[Items listed in a dataset]
• • •

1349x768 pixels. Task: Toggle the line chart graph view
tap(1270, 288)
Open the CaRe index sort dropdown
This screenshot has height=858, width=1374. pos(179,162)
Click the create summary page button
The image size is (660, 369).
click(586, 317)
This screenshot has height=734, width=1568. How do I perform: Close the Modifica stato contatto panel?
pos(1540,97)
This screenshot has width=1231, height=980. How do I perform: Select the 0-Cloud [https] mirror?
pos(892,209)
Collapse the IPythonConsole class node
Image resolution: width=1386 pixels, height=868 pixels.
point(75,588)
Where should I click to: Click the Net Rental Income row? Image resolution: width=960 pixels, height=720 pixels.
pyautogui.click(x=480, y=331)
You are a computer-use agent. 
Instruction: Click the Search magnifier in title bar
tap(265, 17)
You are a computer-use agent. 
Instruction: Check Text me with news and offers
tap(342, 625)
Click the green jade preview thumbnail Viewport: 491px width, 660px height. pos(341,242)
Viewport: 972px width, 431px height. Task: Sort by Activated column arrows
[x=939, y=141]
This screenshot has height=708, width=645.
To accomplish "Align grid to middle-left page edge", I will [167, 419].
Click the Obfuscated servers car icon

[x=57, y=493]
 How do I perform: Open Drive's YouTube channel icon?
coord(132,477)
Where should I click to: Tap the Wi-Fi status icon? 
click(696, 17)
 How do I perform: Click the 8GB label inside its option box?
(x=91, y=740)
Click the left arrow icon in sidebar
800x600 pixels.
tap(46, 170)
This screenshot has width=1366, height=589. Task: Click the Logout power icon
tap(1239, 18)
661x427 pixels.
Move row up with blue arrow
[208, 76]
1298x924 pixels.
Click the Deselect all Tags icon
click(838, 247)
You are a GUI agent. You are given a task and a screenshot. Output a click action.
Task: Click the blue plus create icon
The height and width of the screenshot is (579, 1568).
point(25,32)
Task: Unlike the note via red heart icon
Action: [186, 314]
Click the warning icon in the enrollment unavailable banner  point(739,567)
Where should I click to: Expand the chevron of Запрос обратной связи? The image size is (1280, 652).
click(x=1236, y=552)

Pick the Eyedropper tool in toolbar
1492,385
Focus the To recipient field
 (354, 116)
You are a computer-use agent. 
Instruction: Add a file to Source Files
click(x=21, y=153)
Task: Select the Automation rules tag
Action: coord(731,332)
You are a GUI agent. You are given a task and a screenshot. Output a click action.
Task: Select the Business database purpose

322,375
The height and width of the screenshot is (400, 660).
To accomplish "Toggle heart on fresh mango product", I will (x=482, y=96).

• • •

What you have to do:
Copy from the entries above each line in which the string "accomplish" can be found.

Output for this task:
To accomplish "Align grid to middle-left page edge", I will [167, 419].
To accomplish "Toggle heart on fresh mango product", I will (x=482, y=96).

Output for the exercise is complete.